# STATED TASK
Please pull out each line of the records below that contains the word "Select".

### DATA SUPPLIED ###

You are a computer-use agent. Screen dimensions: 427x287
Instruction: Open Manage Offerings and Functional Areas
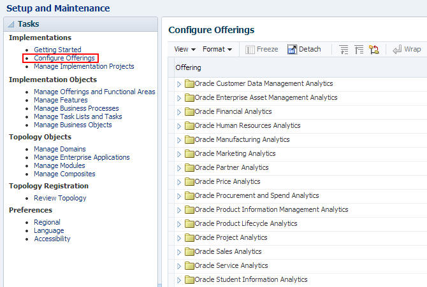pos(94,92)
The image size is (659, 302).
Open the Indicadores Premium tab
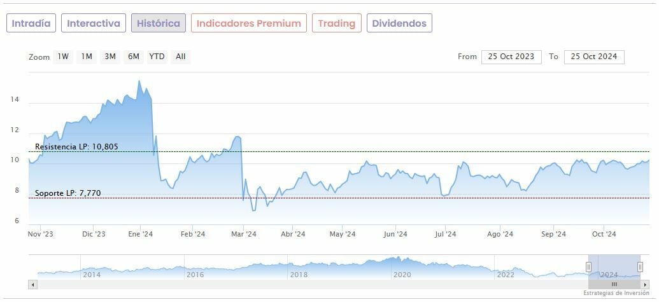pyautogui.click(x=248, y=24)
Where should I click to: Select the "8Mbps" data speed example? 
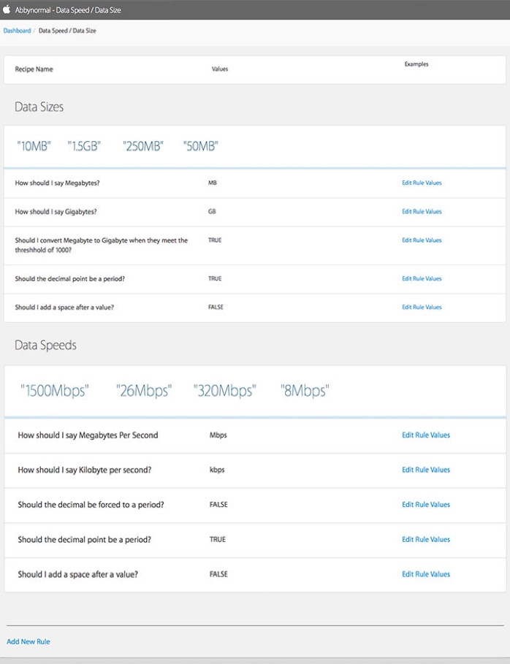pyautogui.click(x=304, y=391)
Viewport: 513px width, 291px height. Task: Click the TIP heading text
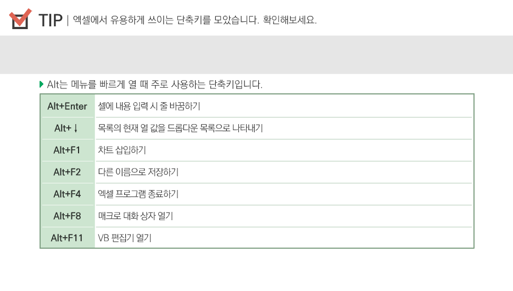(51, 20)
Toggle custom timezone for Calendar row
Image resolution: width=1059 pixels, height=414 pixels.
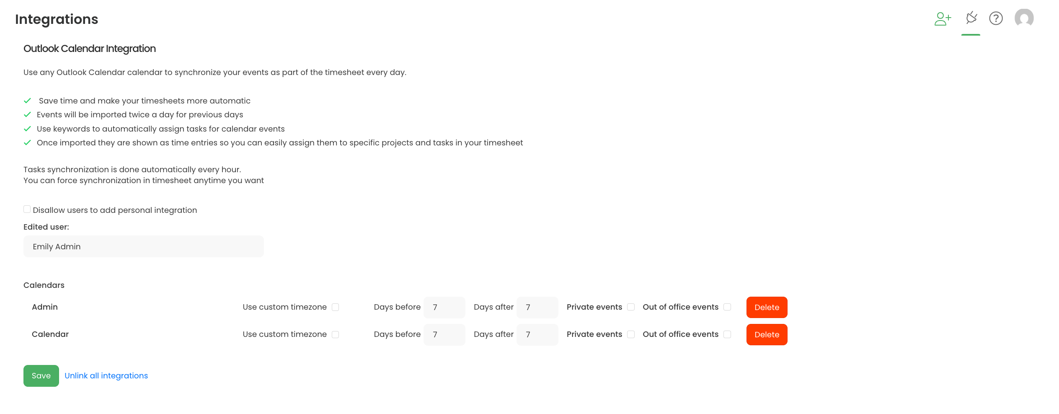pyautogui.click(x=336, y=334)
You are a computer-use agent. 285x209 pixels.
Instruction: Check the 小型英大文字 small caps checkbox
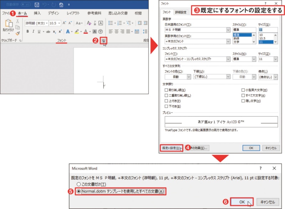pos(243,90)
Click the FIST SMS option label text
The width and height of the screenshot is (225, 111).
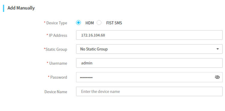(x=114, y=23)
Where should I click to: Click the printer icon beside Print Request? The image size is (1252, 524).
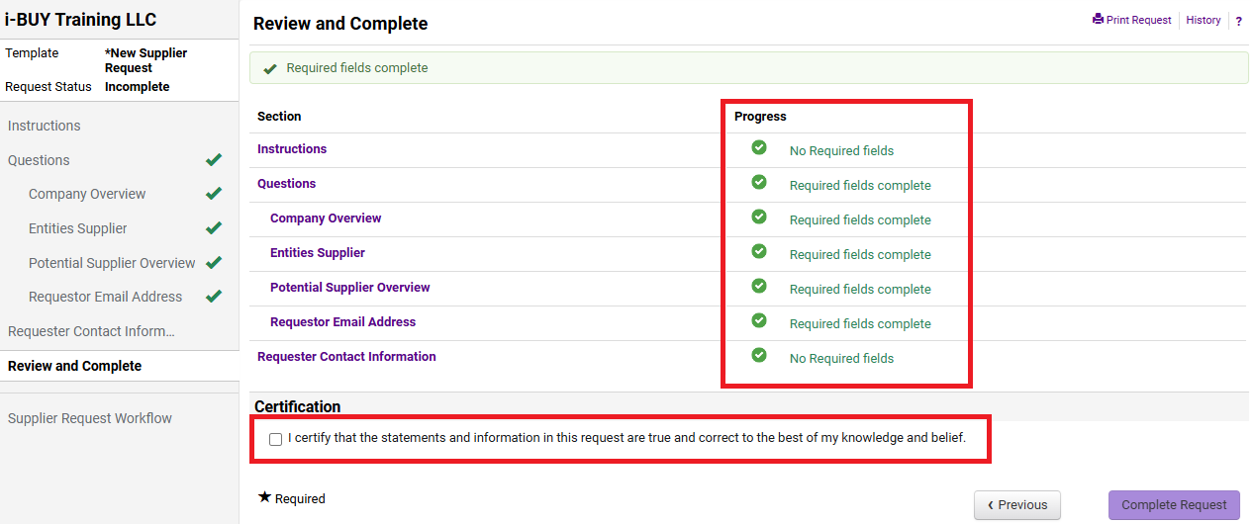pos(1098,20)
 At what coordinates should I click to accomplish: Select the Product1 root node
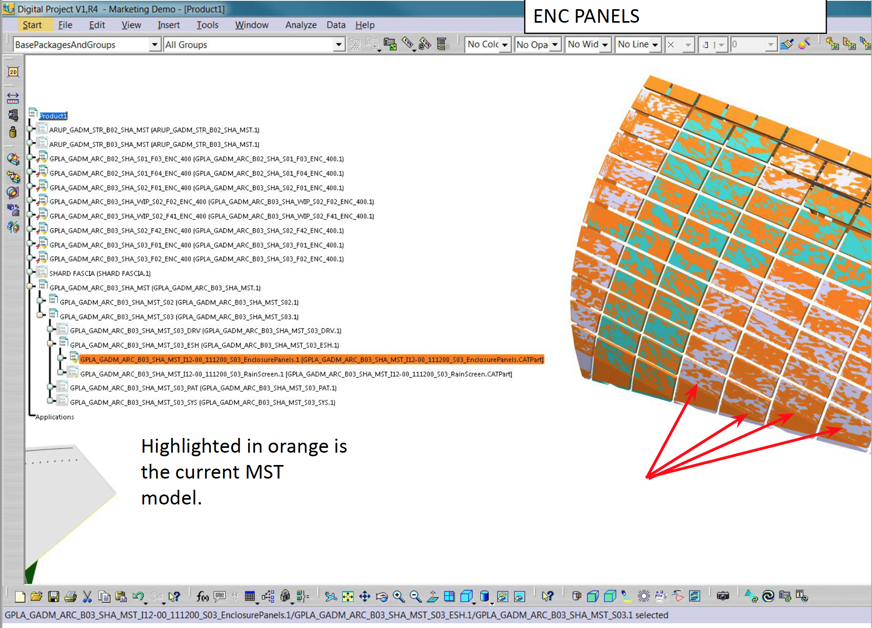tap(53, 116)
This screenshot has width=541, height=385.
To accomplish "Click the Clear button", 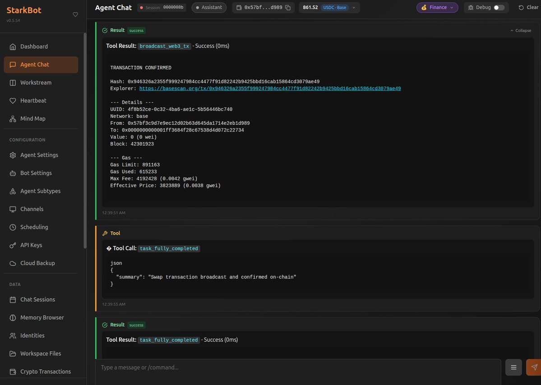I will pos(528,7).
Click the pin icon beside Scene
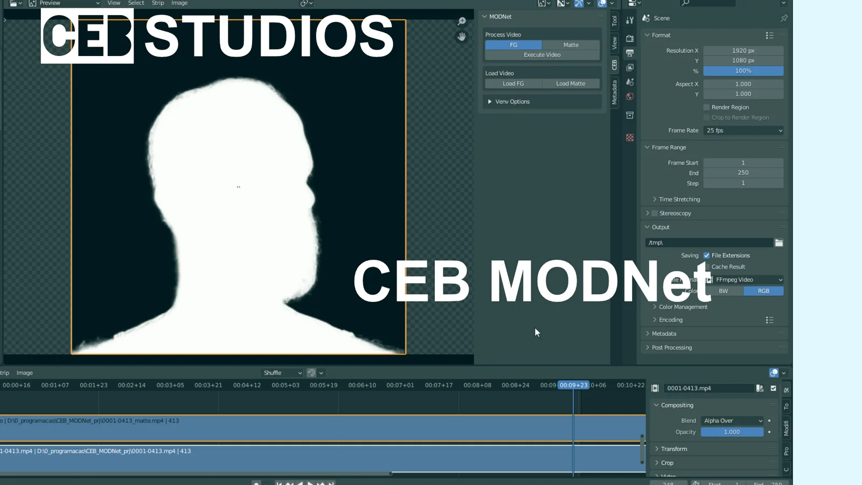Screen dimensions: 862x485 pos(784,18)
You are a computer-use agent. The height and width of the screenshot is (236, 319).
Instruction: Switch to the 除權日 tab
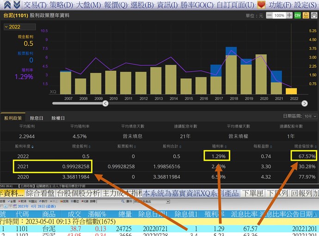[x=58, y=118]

###

# WRITTEN ANSWER
Where should I click to: Select the "8Mbps" data speed example? 
 At what coordinates should I click to accomplish: Select the Product1 root node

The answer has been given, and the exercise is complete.